### What to do:
Please copy, word for word, the line holding "Instruction: Click the" and each line that follows it through the end of the entries, omitting any pictures.

### Material provided:
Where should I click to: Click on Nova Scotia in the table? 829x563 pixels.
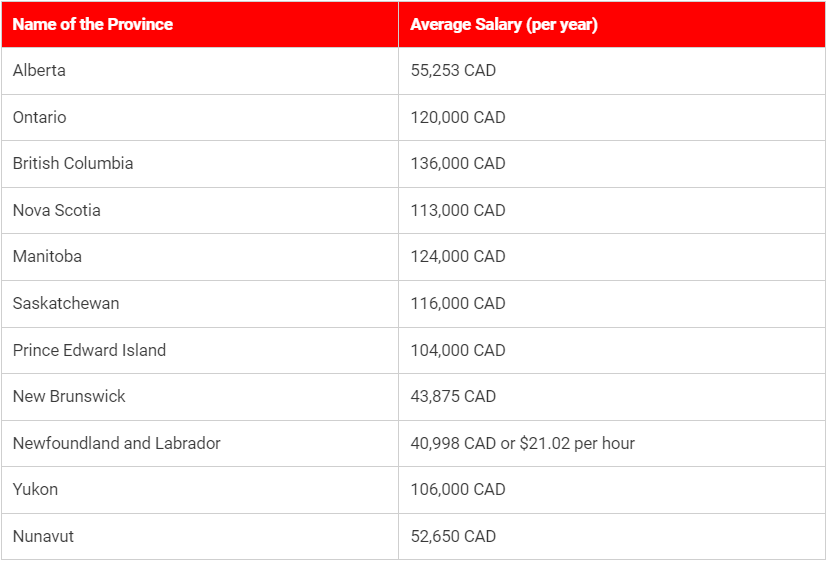[x=57, y=210]
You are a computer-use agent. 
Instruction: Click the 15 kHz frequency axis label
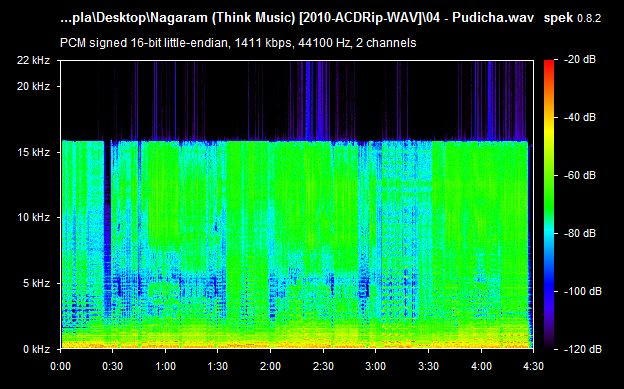[x=33, y=152]
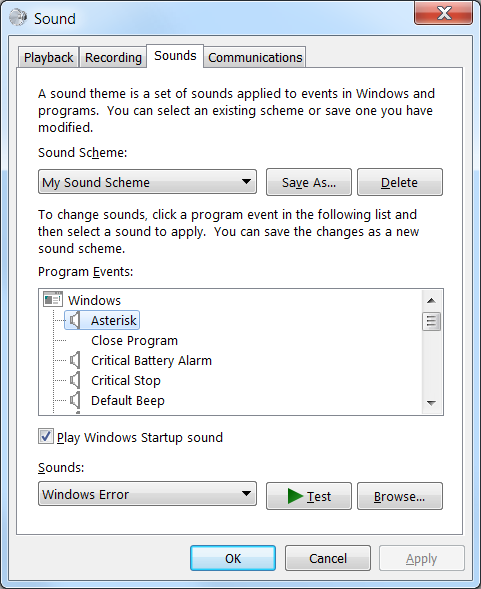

### Answer:
Instruction: Click the 15 kHz frequency axis label
[x=33, y=152]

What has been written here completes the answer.